Iraq has agreed with oil majors to build a multi-billion-dollar oil field water injection plant in the south of the country, after disagreement over costs that suspended the project for months, a senior Iraqi official said Wednesday.

Exxon Mobil Corp. (XOM) was picked on behalf of foreign oil firms to lead the mega water-injection project, needed to boost crude oil production rates from
Iraq 's southern oil fields.

International oil companies have expressed willingness to set up the common water injection project, and include U.K. super major BP PLC (BP), Russia's OAO Lukoil Holding (LUKOY), Italy's ENI SpA (E) and U.K.-Dutch oil major Royal Dutch Shell PLC (RDSA), which is expected to join in later.

"The two (Iraq and oil firms) have advanced toward reaching agreement and we have passed the heads of agreement (phase) into the FEED (Front End Engineering and Design) phase," Thamer Ghadhban, the top energy advisor to the Iraqi Prime Minister said on the sideline of an Iraqi energy conference in Istanbul held by the London-based CWC Group.

Foreign companies had suggested the cost would be a little more than $3 billion to build the first stage of the project, which is designed to process 4 million barrels of water a day, Iraqi oil officials had said.

The Oil Ministry's figures were much lower than those estimated by the oil companies, Ghadhban said.

To overcome differences over costs,
Iraq has suggested starting a FEED study aimed at establishing an accurate costs for the project, Ghadhban said.

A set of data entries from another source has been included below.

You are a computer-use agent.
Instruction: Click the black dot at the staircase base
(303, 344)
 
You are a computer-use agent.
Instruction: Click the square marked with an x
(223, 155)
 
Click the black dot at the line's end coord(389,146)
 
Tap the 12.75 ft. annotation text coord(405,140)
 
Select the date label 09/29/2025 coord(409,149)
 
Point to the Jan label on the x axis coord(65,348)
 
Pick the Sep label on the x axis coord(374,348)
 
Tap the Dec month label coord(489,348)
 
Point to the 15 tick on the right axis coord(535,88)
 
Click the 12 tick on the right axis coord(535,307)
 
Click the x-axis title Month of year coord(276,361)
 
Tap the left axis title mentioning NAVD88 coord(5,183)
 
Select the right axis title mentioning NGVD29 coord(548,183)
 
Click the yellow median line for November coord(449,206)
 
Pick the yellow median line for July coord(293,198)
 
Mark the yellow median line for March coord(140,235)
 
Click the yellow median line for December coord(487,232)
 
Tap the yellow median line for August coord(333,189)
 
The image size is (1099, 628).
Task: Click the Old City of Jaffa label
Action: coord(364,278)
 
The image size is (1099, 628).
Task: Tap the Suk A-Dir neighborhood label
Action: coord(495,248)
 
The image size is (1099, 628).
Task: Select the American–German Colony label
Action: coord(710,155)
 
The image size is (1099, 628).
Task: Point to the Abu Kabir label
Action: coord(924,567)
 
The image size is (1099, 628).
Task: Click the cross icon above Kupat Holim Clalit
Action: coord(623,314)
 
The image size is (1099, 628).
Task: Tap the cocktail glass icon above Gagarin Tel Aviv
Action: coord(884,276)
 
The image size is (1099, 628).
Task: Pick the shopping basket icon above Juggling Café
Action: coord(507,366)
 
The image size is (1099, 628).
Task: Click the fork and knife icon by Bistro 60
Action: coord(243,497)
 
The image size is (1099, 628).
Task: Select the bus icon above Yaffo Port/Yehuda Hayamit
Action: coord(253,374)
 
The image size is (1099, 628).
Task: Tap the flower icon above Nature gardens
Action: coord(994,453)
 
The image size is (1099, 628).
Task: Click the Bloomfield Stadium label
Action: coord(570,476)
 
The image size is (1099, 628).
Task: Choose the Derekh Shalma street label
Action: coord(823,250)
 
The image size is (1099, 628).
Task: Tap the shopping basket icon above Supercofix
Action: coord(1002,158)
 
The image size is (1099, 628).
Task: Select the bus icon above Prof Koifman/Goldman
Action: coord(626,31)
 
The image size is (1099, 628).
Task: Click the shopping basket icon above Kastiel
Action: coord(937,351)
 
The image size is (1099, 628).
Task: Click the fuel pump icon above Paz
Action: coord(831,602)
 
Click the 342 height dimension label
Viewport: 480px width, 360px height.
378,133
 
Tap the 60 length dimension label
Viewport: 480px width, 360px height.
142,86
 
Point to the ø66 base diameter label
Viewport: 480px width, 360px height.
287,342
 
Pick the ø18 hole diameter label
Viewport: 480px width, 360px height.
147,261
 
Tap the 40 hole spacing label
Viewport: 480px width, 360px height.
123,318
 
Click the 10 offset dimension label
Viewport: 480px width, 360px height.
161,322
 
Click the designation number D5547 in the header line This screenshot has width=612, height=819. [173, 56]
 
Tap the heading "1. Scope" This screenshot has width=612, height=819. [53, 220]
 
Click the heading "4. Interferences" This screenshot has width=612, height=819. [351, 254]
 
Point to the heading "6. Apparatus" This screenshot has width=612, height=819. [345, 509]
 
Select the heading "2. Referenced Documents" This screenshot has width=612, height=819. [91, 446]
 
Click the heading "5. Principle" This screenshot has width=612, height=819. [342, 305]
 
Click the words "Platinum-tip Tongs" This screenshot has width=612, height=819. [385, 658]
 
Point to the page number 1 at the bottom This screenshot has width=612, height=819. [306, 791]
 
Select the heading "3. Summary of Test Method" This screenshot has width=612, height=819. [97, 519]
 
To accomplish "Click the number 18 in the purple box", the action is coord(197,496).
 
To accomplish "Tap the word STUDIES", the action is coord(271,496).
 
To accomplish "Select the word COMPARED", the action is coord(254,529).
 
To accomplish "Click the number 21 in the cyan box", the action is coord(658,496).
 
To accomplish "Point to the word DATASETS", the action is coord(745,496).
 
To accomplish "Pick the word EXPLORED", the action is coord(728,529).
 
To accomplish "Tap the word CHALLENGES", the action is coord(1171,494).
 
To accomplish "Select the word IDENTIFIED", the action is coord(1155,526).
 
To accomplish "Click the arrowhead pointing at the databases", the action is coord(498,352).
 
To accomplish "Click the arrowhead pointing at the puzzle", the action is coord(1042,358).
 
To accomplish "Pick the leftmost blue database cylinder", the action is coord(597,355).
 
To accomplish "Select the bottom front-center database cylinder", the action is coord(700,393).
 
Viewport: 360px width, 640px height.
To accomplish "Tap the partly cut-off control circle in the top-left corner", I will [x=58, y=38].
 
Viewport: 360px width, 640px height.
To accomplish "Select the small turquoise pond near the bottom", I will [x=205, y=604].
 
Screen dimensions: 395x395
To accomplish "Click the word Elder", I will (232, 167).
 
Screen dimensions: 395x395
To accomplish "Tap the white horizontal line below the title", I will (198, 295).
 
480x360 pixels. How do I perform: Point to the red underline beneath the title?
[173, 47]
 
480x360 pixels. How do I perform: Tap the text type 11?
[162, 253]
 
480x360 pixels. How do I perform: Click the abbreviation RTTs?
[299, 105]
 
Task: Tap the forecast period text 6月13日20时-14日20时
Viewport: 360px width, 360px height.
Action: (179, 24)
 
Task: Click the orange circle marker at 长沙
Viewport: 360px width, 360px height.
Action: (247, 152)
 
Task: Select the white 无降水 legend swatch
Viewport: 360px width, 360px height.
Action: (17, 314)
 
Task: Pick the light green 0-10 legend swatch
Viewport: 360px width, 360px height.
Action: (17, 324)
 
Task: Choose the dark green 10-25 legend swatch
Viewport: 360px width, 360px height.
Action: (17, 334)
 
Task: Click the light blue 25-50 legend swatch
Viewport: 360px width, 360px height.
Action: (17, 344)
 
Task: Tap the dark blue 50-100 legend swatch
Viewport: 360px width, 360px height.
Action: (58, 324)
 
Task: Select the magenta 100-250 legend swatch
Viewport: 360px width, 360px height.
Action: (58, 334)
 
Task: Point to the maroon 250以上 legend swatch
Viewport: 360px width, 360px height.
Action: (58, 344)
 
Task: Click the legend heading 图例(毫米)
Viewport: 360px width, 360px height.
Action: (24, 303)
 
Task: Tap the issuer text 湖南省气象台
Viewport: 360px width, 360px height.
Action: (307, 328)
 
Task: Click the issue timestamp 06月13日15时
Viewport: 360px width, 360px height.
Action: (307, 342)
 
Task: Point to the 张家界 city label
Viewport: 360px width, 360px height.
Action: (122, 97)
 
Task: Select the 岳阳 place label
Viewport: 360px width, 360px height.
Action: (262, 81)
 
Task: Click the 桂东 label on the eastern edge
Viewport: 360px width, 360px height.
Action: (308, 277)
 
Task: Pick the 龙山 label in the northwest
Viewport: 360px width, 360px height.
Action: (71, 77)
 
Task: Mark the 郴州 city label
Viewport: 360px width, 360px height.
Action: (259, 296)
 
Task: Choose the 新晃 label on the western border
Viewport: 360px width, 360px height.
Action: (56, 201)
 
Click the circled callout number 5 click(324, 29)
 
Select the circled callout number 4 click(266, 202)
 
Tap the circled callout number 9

"It has been decided that they (
Iraq and foreign companies) will work together to build the project," he said.

Last month, Nihad Mous, head of the ministry's State Company for Oil Projects, said the main issue delaying the project was that BP wanted costs of the water injection project to be reimbursed when production in these fields reached a 10% increase over their base line before the development process. The ministry wants to start paying back when 20% increase in output was reached.

"Of course an oil company wants to be paid early and of course the oil ministry thinks otherwise. I do not at all see these as stumbling blocks," Ghadhban said.

The water injection project aims to provide water to maintain reservoir pressure to fields such as Rumaila, West Qurna Phase 1 and 2, and Zubair and Majnoon in southern
Iraq .

Iraq has signed a series of deals with oil majors to develop its largest oil fields and is seeking to boost production as the country pulls back from years of war and economic sanctions.